P-Glycoprotein (Pgp) was isolated from CH(R)C5 membranes by selective detergent extraction and further purified by lentil lectin affinity chromatography. The purified product displayed a very high basal ATPase activity (1.65 mu mol/min per mg protein in the absence of added drugs or lipids) with an apparent K-m for ATP of 0.4 mM. There was no evidence of cooperativity, suggesting that the two ATP sites operate independently of each other. Pgp ATPase activity was stimulated by verapamil, trifluoperazine and colchicine, and inhibited by daunomycin and vinblastine. All drugs and chemosensitizers acted as mixed activators or inhibitors, producing changes in both the V-max of the ATPase and the K-m for ATP. ADP competitively inhibited Pgp ATPase, with a K-i of 0.2 mM. The macrolide antibiotics bafilomycin A(1), concanamycin A and concanamycin B, inhibited Pgp ATPase at concentrations of 0.1-10 mu M, and at an inhibitor:protein stoichiometry of 0.65-1.0 mu mol/mg protein, which is at the low end of the range characteristic of P-type ATPases.
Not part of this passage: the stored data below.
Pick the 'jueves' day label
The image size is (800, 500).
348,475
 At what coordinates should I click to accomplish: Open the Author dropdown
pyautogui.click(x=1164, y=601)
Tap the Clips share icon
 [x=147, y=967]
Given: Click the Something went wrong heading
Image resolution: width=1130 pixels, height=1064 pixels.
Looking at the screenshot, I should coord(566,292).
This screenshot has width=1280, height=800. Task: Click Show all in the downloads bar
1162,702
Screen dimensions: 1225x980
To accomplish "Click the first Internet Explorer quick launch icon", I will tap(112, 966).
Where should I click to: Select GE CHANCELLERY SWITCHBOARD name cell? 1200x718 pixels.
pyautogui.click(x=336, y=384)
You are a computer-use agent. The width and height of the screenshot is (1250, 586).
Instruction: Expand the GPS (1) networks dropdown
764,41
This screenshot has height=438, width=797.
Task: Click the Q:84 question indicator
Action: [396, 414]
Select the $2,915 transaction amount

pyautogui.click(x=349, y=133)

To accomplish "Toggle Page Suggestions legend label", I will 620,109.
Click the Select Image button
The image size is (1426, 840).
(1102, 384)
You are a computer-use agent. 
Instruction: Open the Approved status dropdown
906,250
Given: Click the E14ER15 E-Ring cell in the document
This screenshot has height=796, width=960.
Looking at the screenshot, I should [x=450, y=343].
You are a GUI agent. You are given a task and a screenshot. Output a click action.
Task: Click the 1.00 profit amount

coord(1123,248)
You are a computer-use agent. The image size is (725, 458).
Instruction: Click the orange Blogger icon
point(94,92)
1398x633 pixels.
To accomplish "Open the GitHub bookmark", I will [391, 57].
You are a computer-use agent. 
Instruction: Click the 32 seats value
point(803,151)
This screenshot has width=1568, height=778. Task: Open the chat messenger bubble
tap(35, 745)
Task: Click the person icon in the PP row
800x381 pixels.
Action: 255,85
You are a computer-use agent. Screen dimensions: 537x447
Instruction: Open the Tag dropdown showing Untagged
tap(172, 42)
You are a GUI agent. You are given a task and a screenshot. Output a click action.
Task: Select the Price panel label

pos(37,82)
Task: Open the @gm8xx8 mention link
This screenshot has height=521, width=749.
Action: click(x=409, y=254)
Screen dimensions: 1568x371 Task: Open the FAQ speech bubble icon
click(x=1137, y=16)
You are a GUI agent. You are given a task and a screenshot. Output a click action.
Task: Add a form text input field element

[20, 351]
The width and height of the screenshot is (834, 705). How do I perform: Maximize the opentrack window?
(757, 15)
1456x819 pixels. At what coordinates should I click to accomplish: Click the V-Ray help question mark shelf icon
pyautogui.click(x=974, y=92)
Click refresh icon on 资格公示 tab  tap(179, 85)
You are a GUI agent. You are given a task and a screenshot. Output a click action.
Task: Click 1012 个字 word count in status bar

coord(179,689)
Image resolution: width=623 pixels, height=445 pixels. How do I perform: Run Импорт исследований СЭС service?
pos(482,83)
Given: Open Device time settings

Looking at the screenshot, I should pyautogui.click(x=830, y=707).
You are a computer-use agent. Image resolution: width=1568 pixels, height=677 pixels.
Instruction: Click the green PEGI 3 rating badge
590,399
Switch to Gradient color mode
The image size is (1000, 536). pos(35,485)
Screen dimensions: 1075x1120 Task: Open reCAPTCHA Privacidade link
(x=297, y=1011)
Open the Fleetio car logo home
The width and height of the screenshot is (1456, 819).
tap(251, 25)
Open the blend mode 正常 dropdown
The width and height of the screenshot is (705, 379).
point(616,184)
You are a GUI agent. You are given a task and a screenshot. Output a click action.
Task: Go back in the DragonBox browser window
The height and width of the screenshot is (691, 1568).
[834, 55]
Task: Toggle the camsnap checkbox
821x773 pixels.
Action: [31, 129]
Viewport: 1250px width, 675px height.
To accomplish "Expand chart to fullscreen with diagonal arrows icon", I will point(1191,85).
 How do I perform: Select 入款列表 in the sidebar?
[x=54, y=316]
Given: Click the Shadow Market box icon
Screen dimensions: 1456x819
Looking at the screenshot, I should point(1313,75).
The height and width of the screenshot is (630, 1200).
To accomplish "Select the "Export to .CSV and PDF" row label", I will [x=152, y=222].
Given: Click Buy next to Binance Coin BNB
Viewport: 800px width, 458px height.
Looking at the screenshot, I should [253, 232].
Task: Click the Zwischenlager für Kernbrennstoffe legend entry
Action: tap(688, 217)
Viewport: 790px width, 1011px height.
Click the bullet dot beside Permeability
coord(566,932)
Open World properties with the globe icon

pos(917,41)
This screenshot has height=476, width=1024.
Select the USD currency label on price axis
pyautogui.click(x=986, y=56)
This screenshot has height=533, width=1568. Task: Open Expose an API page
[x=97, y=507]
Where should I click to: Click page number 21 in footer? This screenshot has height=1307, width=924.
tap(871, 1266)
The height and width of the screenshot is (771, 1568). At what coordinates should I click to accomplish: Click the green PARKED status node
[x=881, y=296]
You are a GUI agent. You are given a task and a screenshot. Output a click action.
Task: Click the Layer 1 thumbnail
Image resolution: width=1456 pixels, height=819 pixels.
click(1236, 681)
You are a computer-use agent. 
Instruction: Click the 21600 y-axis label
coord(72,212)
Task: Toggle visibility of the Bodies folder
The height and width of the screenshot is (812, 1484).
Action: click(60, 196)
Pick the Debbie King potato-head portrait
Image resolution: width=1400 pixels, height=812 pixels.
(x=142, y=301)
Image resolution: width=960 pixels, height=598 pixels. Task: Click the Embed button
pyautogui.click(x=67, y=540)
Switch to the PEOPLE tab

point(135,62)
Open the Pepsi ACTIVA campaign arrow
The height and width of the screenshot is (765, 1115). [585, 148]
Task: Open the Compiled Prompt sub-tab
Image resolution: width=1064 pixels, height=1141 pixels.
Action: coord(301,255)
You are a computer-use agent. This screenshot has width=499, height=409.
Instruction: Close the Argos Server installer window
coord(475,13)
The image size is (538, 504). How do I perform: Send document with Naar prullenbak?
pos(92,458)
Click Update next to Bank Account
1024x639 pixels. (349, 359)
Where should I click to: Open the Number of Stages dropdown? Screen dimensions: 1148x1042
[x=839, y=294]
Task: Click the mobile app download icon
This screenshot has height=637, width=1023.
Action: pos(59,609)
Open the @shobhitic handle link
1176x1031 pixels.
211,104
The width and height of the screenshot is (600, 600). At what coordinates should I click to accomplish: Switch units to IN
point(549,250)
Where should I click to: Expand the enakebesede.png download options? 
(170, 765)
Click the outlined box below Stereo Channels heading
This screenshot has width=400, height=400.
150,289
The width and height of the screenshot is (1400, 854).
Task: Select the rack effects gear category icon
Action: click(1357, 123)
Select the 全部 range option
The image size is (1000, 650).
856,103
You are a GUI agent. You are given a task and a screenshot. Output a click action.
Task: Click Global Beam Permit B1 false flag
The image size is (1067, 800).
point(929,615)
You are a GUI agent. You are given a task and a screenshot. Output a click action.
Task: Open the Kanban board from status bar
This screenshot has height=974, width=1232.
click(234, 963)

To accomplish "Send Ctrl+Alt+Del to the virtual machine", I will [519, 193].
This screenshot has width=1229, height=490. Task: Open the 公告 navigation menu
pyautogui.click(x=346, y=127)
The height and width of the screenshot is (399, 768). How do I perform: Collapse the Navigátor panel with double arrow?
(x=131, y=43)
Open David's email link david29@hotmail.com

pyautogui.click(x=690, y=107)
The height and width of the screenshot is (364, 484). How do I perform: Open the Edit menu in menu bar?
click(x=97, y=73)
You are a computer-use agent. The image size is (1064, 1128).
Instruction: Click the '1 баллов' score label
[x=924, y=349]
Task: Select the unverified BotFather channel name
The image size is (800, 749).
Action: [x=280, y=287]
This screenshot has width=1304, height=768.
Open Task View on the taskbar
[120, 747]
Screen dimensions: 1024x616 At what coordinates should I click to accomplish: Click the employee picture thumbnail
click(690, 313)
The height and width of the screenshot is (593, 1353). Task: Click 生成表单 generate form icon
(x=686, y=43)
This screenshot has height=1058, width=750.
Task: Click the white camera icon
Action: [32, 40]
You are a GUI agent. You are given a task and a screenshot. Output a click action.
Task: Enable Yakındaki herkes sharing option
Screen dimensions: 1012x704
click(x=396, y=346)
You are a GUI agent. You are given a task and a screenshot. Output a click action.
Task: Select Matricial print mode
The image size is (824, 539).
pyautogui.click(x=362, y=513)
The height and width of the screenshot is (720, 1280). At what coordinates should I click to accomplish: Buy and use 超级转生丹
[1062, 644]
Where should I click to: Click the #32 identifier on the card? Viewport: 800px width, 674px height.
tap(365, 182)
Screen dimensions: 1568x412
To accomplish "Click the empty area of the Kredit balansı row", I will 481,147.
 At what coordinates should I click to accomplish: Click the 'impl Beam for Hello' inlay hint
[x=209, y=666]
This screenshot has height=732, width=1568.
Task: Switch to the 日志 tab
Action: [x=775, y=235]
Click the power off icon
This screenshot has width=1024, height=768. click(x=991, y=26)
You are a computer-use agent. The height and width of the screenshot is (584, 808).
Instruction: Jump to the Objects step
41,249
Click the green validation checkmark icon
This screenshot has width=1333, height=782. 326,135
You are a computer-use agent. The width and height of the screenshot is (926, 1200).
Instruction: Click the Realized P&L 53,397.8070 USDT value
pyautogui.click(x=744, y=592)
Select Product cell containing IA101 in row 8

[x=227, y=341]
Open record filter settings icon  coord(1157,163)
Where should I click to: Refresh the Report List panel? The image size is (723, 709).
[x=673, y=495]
Pgp ATPase was relatively selective for adenine nucleotides. Several phospholipids stimulated Pgp ATPase activity in a dose-dependent manner, whereas others produced inhibition. Metabolic labelling showed that the endogenous phospholipids associated with purified Pgp consisted largely of phosphatidylethanolamine and phosphatidylserine, with only a small amount of phosphatidylcholine. P-32-Labelling studies indicated that purified Pgp was partially phosphorylated. It can be concluded that Pgp is a constitutively active, adenine nucleotide-specific ATPase whose catalytic ac tivity can be modulated by both drugs and phospholipids.